(Entries taken from a collection)
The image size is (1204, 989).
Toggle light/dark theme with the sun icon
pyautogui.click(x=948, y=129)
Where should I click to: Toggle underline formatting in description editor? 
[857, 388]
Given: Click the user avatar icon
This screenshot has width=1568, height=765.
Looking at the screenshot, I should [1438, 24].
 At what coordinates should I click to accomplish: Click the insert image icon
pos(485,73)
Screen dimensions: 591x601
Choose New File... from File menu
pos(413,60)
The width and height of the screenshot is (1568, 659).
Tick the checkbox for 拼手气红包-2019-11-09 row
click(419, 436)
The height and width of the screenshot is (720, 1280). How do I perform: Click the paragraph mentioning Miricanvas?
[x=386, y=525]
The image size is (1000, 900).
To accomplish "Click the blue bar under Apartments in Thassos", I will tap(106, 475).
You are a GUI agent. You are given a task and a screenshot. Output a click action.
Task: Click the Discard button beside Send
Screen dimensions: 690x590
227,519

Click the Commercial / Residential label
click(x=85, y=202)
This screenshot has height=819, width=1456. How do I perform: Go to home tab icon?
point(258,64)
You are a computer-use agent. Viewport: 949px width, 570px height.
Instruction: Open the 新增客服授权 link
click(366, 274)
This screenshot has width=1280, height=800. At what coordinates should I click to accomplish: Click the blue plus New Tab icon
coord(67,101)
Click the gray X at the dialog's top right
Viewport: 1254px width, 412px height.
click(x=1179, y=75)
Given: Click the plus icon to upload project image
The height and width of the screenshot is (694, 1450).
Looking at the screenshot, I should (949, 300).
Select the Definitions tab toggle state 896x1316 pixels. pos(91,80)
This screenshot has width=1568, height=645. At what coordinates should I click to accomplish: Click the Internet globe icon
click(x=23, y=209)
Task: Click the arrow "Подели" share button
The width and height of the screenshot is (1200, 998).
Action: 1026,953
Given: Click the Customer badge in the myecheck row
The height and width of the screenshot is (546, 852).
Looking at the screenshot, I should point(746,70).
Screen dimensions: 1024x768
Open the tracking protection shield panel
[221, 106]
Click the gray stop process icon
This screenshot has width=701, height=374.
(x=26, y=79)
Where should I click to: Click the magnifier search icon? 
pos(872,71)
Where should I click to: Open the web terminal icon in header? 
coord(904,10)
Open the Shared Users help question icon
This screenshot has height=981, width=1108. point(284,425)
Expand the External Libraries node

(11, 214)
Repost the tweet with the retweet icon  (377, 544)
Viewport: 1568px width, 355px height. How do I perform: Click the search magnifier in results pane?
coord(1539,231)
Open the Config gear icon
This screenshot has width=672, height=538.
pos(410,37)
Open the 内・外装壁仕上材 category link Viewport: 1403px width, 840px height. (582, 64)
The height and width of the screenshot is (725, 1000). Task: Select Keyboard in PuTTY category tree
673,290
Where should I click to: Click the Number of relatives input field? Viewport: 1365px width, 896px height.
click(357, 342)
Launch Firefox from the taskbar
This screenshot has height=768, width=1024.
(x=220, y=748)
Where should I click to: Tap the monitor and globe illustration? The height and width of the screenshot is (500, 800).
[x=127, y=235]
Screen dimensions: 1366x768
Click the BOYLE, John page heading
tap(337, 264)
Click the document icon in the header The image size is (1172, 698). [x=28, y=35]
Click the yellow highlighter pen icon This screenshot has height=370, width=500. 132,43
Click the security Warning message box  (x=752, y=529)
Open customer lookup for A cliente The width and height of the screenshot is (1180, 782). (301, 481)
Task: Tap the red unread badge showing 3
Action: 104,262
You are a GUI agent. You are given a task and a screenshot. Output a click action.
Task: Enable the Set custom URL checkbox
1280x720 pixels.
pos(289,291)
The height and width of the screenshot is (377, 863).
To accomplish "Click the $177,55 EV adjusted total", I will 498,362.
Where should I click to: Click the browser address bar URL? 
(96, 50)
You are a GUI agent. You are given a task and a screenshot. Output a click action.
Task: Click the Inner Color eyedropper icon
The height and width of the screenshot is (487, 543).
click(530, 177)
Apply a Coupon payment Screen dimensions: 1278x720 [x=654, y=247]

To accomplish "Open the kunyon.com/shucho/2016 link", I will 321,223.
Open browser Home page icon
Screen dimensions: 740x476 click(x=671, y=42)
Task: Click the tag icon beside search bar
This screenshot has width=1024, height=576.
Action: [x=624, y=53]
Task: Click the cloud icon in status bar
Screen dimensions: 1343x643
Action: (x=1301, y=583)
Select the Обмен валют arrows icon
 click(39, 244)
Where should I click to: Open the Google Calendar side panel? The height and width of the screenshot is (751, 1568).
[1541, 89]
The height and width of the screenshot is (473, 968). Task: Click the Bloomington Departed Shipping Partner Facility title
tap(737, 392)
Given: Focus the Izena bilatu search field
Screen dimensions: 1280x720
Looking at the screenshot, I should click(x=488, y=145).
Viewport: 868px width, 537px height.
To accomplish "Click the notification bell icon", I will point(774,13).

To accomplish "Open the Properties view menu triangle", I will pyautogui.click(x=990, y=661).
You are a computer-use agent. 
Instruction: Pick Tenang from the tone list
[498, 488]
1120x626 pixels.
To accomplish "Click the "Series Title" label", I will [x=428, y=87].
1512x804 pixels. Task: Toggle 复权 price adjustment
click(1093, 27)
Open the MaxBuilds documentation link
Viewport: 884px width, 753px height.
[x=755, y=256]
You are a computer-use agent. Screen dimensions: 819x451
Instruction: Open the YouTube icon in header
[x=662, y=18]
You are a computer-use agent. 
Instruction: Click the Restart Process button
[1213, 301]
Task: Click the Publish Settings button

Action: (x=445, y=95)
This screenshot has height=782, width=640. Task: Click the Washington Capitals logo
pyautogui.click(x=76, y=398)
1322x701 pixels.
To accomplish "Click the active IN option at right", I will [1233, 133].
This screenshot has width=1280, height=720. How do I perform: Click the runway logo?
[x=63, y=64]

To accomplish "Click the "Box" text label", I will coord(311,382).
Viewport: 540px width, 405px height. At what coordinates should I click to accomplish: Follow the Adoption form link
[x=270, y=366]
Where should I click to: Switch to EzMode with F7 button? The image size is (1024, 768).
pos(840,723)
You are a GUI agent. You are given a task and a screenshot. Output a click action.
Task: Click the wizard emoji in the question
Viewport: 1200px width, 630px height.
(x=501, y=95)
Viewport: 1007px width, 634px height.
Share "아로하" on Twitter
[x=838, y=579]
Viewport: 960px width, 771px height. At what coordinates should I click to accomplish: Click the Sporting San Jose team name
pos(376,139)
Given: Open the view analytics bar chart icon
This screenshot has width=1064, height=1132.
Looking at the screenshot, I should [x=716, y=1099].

What to work on
Retype each record in full, please.

Response area
The image size is (1204, 989).
Toggle light/dark theme with the sun icon
pyautogui.click(x=948, y=129)
Where should I click to: Toggle underline formatting in description editor? 
[857, 388]
Given: Click the user avatar icon
This screenshot has width=1568, height=765.
Looking at the screenshot, I should [1438, 24].
 At what coordinates should I click to accomplish: Click the insert image icon
pos(485,73)
Screen dimensions: 591x601
Choose New File... from File menu
pos(413,60)
The width and height of the screenshot is (1568, 659).
Tick the checkbox for 拼手气红包-2019-11-09 row
click(419, 436)
The height and width of the screenshot is (720, 1280). How do I perform: Click the paragraph mentioning Miricanvas?
[x=386, y=525]
The image size is (1000, 900).
To accomplish "Click the blue bar under Apartments in Thassos", I will tap(106, 475).
You are a GUI agent. You are given a task and a screenshot. Output a click action.
Task: Click the Discard button beside Send
Screen dimensions: 690x590
227,519

Click the Commercial / Residential label
click(x=85, y=202)
This screenshot has height=819, width=1456. How do I perform: Go to home tab icon?
point(258,64)
You are a computer-use agent. Viewport: 949px width, 570px height.
Instruction: Open the 新增客服授权 link
click(366, 274)
This screenshot has width=1280, height=800. At what coordinates should I click to accomplish: Click the blue plus New Tab icon
coord(67,101)
Click the gray X at the dialog's top right
Viewport: 1254px width, 412px height.
click(x=1179, y=75)
Given: Click the plus icon to upload project image
The height and width of the screenshot is (694, 1450).
Looking at the screenshot, I should (949, 300).
Select the Definitions tab toggle state 896x1316 pixels. pos(91,80)
This screenshot has width=1568, height=645. At what coordinates should I click to accomplish: Click the Internet globe icon
click(x=23, y=209)
Task: Click the arrow "Подели" share button
The width and height of the screenshot is (1200, 998).
Action: 1026,953
Given: Click the Customer badge in the myecheck row
The height and width of the screenshot is (546, 852).
Looking at the screenshot, I should point(746,70).
Screen dimensions: 1024x768
Open the tracking protection shield panel
[221, 106]
Click the gray stop process icon
This screenshot has width=701, height=374.
(x=26, y=79)
Where should I click to: Click the magnifier search icon? 
pos(872,71)
Where should I click to: Open the web terminal icon in header? 
coord(904,10)
Open the Shared Users help question icon
This screenshot has height=981, width=1108. point(284,425)
Expand the External Libraries node

(11, 214)
Repost the tweet with the retweet icon  (377, 544)
Viewport: 1568px width, 355px height. How do I perform: Click the search magnifier in results pane?
coord(1539,231)
Open the Config gear icon
This screenshot has width=672, height=538.
pos(410,37)
Open the 内・外装壁仕上材 category link Viewport: 1403px width, 840px height. (582, 64)
The height and width of the screenshot is (725, 1000). Task: Select Keyboard in PuTTY category tree
673,290
Where should I click to: Click the Number of relatives input field? Viewport: 1365px width, 896px height.
click(357, 342)
Launch Firefox from the taskbar
This screenshot has height=768, width=1024.
(x=220, y=748)
Where should I click to: Tap the monitor and globe illustration? The height and width of the screenshot is (500, 800).
[x=127, y=235]
Screen dimensions: 1366x768
Click the BOYLE, John page heading
tap(337, 264)
Click the document icon in the header The image size is (1172, 698). [x=28, y=35]
Click the yellow highlighter pen icon This screenshot has height=370, width=500. 132,43
Click the security Warning message box  (x=752, y=529)
Open customer lookup for A cliente The width and height of the screenshot is (1180, 782). (301, 481)
Task: Tap the red unread badge showing 3
Action: 104,262
You are a GUI agent. You are given a task and a screenshot. Output a click action.
Task: Enable the Set custom URL checkbox
1280x720 pixels.
pos(289,291)
The height and width of the screenshot is (377, 863).
To accomplish "Click the $177,55 EV adjusted total", I will 498,362.
Where should I click to: Click the browser address bar URL? 
(96, 50)
You are a GUI agent. You are given a task and a screenshot. Output a click action.
Task: Click the Inner Color eyedropper icon
The height and width of the screenshot is (487, 543).
click(530, 177)
Apply a Coupon payment Screen dimensions: 1278x720 [x=654, y=247]

To accomplish "Open the kunyon.com/shucho/2016 link", I will 321,223.
Open browser Home page icon
Screen dimensions: 740x476 click(x=671, y=42)
Task: Click the tag icon beside search bar
This screenshot has width=1024, height=576.
Action: [x=624, y=53]
Task: Click the cloud icon in status bar
Screen dimensions: 1343x643
Action: (x=1301, y=583)
Select the Обмен валют arrows icon
 click(39, 244)
Where should I click to: Open the Google Calendar side panel? The height and width of the screenshot is (751, 1568).
[1541, 89]
The height and width of the screenshot is (473, 968). Task: Click the Bloomington Departed Shipping Partner Facility title
tap(737, 392)
Given: Focus the Izena bilatu search field
Screen dimensions: 1280x720
Looking at the screenshot, I should click(x=488, y=145).
Viewport: 868px width, 537px height.
To accomplish "Click the notification bell icon", I will point(774,13).

To accomplish "Open the Properties view menu triangle", I will pyautogui.click(x=990, y=661).
You are a computer-use agent. 
Instruction: Pick Tenang from the tone list
[498, 488]
1120x626 pixels.
To accomplish "Click the "Series Title" label", I will [x=428, y=87].
1512x804 pixels. Task: Toggle 复权 price adjustment
click(1093, 27)
Open the MaxBuilds documentation link
Viewport: 884px width, 753px height.
[x=755, y=256]
You are a computer-use agent. Screen dimensions: 819x451
Instruction: Open the YouTube icon in header
[x=662, y=18]
You are a computer-use agent. 
Instruction: Click the Restart Process button
[1213, 301]
Task: Click the Publish Settings button

Action: (x=445, y=95)
This screenshot has height=782, width=640. Task: Click the Washington Capitals logo
pyautogui.click(x=76, y=398)
1322x701 pixels.
To accomplish "Click the active IN option at right", I will [1233, 133].
This screenshot has width=1280, height=720. How do I perform: Click the runway logo?
[x=63, y=64]

To accomplish "Click the "Box" text label", I will coord(311,382).
Viewport: 540px width, 405px height. At what coordinates should I click to accomplish: Follow the Adoption form link
[x=270, y=366]
Where should I click to: Switch to EzMode with F7 button? The image size is (1024, 768).
pos(840,723)
You are a GUI agent. You are given a task and a screenshot. Output a click action.
Task: Click the wizard emoji in the question
Viewport: 1200px width, 630px height.
(x=501, y=95)
Viewport: 1007px width, 634px height.
Share "아로하" on Twitter
[x=838, y=579]
Viewport: 960px width, 771px height. At what coordinates should I click to accomplish: Click the Sporting San Jose team name
pos(376,139)
Given: Open the view analytics bar chart icon
This screenshot has width=1064, height=1132.
Looking at the screenshot, I should [x=716, y=1099].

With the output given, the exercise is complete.